(Recorded data)

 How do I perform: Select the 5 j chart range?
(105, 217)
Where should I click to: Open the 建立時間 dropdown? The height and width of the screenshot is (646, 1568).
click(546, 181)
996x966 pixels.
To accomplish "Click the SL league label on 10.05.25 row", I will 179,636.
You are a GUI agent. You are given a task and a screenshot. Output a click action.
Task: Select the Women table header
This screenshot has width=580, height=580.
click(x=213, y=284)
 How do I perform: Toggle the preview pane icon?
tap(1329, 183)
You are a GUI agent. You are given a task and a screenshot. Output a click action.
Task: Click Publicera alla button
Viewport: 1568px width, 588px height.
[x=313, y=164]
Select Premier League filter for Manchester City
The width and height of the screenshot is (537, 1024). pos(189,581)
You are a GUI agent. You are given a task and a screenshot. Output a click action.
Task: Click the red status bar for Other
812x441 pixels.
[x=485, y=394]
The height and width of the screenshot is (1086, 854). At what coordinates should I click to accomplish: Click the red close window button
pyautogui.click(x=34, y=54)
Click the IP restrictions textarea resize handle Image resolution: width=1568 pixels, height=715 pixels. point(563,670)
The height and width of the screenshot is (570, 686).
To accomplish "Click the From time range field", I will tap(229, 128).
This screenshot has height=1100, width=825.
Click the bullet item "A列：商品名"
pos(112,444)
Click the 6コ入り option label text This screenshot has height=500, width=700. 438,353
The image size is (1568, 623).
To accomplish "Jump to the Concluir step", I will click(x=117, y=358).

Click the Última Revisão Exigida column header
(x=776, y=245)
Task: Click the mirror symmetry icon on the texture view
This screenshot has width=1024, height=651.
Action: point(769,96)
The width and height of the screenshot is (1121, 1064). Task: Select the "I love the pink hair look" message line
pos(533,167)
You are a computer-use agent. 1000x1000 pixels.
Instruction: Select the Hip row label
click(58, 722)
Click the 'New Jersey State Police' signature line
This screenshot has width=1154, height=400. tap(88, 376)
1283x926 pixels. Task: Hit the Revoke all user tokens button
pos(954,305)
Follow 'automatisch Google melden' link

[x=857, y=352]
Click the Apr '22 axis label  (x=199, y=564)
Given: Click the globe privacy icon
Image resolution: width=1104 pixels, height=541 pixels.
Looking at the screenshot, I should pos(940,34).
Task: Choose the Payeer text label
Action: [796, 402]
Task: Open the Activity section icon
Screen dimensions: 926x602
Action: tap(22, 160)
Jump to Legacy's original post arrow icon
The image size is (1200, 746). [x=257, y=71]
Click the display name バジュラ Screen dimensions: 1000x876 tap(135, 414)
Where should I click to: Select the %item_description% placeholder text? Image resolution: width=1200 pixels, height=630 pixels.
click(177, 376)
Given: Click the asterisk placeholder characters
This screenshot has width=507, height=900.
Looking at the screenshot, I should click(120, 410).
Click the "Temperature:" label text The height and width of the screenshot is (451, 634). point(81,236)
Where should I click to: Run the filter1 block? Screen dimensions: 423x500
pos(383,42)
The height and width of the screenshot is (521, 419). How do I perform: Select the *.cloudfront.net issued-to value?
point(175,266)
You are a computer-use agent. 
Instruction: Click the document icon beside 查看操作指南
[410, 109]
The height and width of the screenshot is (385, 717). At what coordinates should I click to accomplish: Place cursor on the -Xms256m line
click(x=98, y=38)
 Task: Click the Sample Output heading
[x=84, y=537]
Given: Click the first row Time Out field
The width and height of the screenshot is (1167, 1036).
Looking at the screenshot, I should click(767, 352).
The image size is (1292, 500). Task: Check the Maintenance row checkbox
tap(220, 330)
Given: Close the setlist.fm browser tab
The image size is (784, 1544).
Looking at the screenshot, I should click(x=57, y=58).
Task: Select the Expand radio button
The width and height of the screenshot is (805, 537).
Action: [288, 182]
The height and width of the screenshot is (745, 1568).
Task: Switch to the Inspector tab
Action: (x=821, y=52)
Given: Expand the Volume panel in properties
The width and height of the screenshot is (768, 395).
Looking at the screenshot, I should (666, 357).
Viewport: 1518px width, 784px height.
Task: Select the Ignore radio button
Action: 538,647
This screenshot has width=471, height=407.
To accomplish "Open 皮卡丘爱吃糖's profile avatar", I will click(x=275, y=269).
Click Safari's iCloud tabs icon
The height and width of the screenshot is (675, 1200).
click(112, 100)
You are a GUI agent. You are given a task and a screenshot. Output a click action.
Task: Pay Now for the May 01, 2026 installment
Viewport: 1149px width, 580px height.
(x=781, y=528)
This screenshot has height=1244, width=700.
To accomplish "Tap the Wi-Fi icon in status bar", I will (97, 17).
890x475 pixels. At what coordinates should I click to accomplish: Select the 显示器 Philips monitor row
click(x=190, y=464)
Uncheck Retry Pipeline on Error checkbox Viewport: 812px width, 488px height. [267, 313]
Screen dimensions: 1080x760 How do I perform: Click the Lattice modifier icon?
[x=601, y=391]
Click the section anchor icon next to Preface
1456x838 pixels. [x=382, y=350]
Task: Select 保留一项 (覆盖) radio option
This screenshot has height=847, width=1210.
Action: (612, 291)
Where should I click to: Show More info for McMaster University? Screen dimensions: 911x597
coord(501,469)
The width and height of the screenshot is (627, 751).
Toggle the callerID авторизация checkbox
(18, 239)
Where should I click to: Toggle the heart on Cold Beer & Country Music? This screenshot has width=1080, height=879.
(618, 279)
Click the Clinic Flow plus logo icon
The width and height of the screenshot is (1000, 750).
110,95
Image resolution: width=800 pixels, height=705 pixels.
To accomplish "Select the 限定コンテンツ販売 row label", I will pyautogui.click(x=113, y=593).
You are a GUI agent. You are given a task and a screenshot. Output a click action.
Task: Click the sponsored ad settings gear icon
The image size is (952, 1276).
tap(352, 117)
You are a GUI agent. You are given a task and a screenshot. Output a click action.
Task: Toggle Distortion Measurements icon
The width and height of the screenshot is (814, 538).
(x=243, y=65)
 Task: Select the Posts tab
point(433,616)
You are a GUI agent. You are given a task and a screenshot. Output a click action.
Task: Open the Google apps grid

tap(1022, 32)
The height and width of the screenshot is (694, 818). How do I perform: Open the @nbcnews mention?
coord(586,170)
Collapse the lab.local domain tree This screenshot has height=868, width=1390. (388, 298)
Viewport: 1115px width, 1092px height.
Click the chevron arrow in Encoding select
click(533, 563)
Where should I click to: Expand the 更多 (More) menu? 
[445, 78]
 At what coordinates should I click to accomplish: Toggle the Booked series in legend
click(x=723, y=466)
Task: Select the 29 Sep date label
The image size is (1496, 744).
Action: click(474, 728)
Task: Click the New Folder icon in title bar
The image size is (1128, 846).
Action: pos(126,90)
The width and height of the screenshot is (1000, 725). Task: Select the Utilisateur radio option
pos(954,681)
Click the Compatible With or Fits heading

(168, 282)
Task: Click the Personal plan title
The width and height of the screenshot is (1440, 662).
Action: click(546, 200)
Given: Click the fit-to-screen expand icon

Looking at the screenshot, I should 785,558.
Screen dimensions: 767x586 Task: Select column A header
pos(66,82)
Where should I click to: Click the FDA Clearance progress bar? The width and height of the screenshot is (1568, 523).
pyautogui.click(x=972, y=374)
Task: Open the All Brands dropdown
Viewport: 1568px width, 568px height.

WORK REQUIRED: Each entry, exactly as written, should be set down once more.

ANSWER FOR THIS EXERCISE:
 How do I perform: Select the 5 j chart range?
(105, 217)
Where should I click to: Open the 建立時間 dropdown? The height and width of the screenshot is (646, 1568).
click(546, 181)
996x966 pixels.
To accomplish "Click the SL league label on 10.05.25 row", I will 179,636.
You are a GUI agent. You are given a task and a screenshot. Output a click action.
Task: Select the Women table header
This screenshot has width=580, height=580.
click(x=213, y=284)
 How do I perform: Toggle the preview pane icon?
tap(1329, 183)
You are a GUI agent. You are given a task and a screenshot. Output a click action.
Task: Click Publicera alla button
Viewport: 1568px width, 588px height.
[x=313, y=164]
Select Premier League filter for Manchester City
The width and height of the screenshot is (537, 1024). pos(189,581)
You are a GUI agent. You are given a task and a screenshot. Output a click action.
Task: Click the red status bar for Other
812x441 pixels.
[x=485, y=394]
The height and width of the screenshot is (1086, 854). At what coordinates should I click to accomplish: Click the red close window button
pyautogui.click(x=34, y=54)
Click the IP restrictions textarea resize handle Image resolution: width=1568 pixels, height=715 pixels. point(563,670)
The height and width of the screenshot is (570, 686).
To accomplish "Click the From time range field", I will tap(229, 128).
This screenshot has height=1100, width=825.
Click the bullet item "A列：商品名"
pos(112,444)
Click the 6コ入り option label text This screenshot has height=500, width=700. 438,353
The image size is (1568, 623).
To accomplish "Jump to the Concluir step", I will click(x=117, y=358).

Click the Última Revisão Exigida column header
(x=776, y=245)
Task: Click the mirror symmetry icon on the texture view
This screenshot has width=1024, height=651.
Action: point(769,96)
The width and height of the screenshot is (1121, 1064). Task: Select the "I love the pink hair look" message line
pos(533,167)
You are a computer-use agent. 1000x1000 pixels.
Instruction: Select the Hip row label
click(58, 722)
Click the 'New Jersey State Police' signature line
This screenshot has width=1154, height=400. tap(88, 376)
1283x926 pixels. Task: Hit the Revoke all user tokens button
pos(954,305)
Follow 'automatisch Google melden' link

[x=857, y=352]
Click the Apr '22 axis label  (x=199, y=564)
Given: Click the globe privacy icon
Image resolution: width=1104 pixels, height=541 pixels.
Looking at the screenshot, I should pos(940,34).
Task: Choose the Payeer text label
Action: [796, 402]
Task: Open the Activity section icon
Screen dimensions: 926x602
Action: tap(22, 160)
Jump to Legacy's original post arrow icon
The image size is (1200, 746). [x=257, y=71]
Click the display name バジュラ Screen dimensions: 1000x876 tap(135, 414)
Where should I click to: Select the %item_description% placeholder text? Image resolution: width=1200 pixels, height=630 pixels.
click(177, 376)
Given: Click the asterisk placeholder characters
This screenshot has width=507, height=900.
Looking at the screenshot, I should click(120, 410).
Click the "Temperature:" label text The height and width of the screenshot is (451, 634). point(81,236)
Where should I click to: Run the filter1 block? Screen dimensions: 423x500
pos(383,42)
The height and width of the screenshot is (521, 419). How do I perform: Select the *.cloudfront.net issued-to value?
point(175,266)
You are a computer-use agent. 
Instruction: Click the document icon beside 查看操作指南
[410, 109]
The height and width of the screenshot is (385, 717). At what coordinates should I click to accomplish: Place cursor on the -Xms256m line
click(x=98, y=38)
 Task: Click the Sample Output heading
[x=84, y=537]
Given: Click the first row Time Out field
The width and height of the screenshot is (1167, 1036).
Looking at the screenshot, I should click(767, 352).
The image size is (1292, 500). Task: Check the Maintenance row checkbox
tap(220, 330)
Given: Close the setlist.fm browser tab
The image size is (784, 1544).
Looking at the screenshot, I should click(x=57, y=58).
Task: Select the Expand radio button
The width and height of the screenshot is (805, 537).
Action: [288, 182]
The height and width of the screenshot is (745, 1568).
Task: Switch to the Inspector tab
Action: (x=821, y=52)
Given: Expand the Volume panel in properties
The width and height of the screenshot is (768, 395).
Looking at the screenshot, I should (666, 357).
Viewport: 1518px width, 784px height.
Task: Select the Ignore radio button
Action: 538,647
This screenshot has width=471, height=407.
To accomplish "Open 皮卡丘爱吃糖's profile avatar", I will click(x=275, y=269).
Click Safari's iCloud tabs icon
The height and width of the screenshot is (675, 1200).
click(112, 100)
You are a GUI agent. You are given a task and a screenshot. Output a click action.
Task: Pay Now for the May 01, 2026 installment
Viewport: 1149px width, 580px height.
(x=781, y=528)
This screenshot has height=1244, width=700.
To accomplish "Tap the Wi-Fi icon in status bar", I will (97, 17).
890x475 pixels. At what coordinates should I click to accomplish: Select the 显示器 Philips monitor row
click(x=190, y=464)
Uncheck Retry Pipeline on Error checkbox Viewport: 812px width, 488px height. [267, 313]
Screen dimensions: 1080x760 How do I perform: Click the Lattice modifier icon?
[x=601, y=391]
Click the section anchor icon next to Preface
1456x838 pixels. [x=382, y=350]
Task: Select 保留一项 (覆盖) radio option
This screenshot has height=847, width=1210.
Action: (612, 291)
Where should I click to: Show More info for McMaster University? Screen dimensions: 911x597
coord(501,469)
The width and height of the screenshot is (627, 751).
Toggle the callerID авторизация checkbox
(18, 239)
Where should I click to: Toggle the heart on Cold Beer & Country Music? This screenshot has width=1080, height=879.
(618, 279)
Click the Clinic Flow plus logo icon
The width and height of the screenshot is (1000, 750).
110,95
Image resolution: width=800 pixels, height=705 pixels.
To accomplish "Select the 限定コンテンツ販売 row label", I will pyautogui.click(x=113, y=593).
You are a GUI agent. You are given a task and a screenshot. Output a click action.
Task: Click the sponsored ad settings gear icon
The image size is (952, 1276).
tap(352, 117)
You are a GUI agent. You are given a task and a screenshot. Output a click action.
Task: Toggle Distortion Measurements icon
The width and height of the screenshot is (814, 538).
(x=243, y=65)
 Task: Select the Posts tab
point(433,616)
You are a GUI agent. You are given a task and a screenshot. Output a click action.
Task: Open the Google apps grid

tap(1022, 32)
The height and width of the screenshot is (694, 818). How do I perform: Open the @nbcnews mention?
coord(586,170)
Collapse the lab.local domain tree This screenshot has height=868, width=1390. (388, 298)
Viewport: 1115px width, 1092px height.
Click the chevron arrow in Encoding select
click(533, 563)
Where should I click to: Expand the 更多 (More) menu? 
[445, 78]
 At what coordinates should I click to accomplish: Toggle the Booked series in legend
click(x=723, y=466)
Task: Select the 29 Sep date label
The image size is (1496, 744).
Action: click(474, 728)
Task: Click the New Folder icon in title bar
The image size is (1128, 846).
Action: pos(126,90)
The width and height of the screenshot is (1000, 725). Task: Select the Utilisateur radio option
pos(954,681)
Click the Compatible With or Fits heading

(168, 282)
Task: Click the Personal plan title
The width and height of the screenshot is (1440, 662).
Action: click(546, 200)
Given: Click the fit-to-screen expand icon

Looking at the screenshot, I should 785,558.
Screen dimensions: 767x586 Task: Select column A header
pos(66,82)
Where should I click to: Click the FDA Clearance progress bar? The width and height of the screenshot is (1568, 523).
pyautogui.click(x=972, y=374)
Task: Open the All Brands dropdown
Viewport: 1568px width, 568px height.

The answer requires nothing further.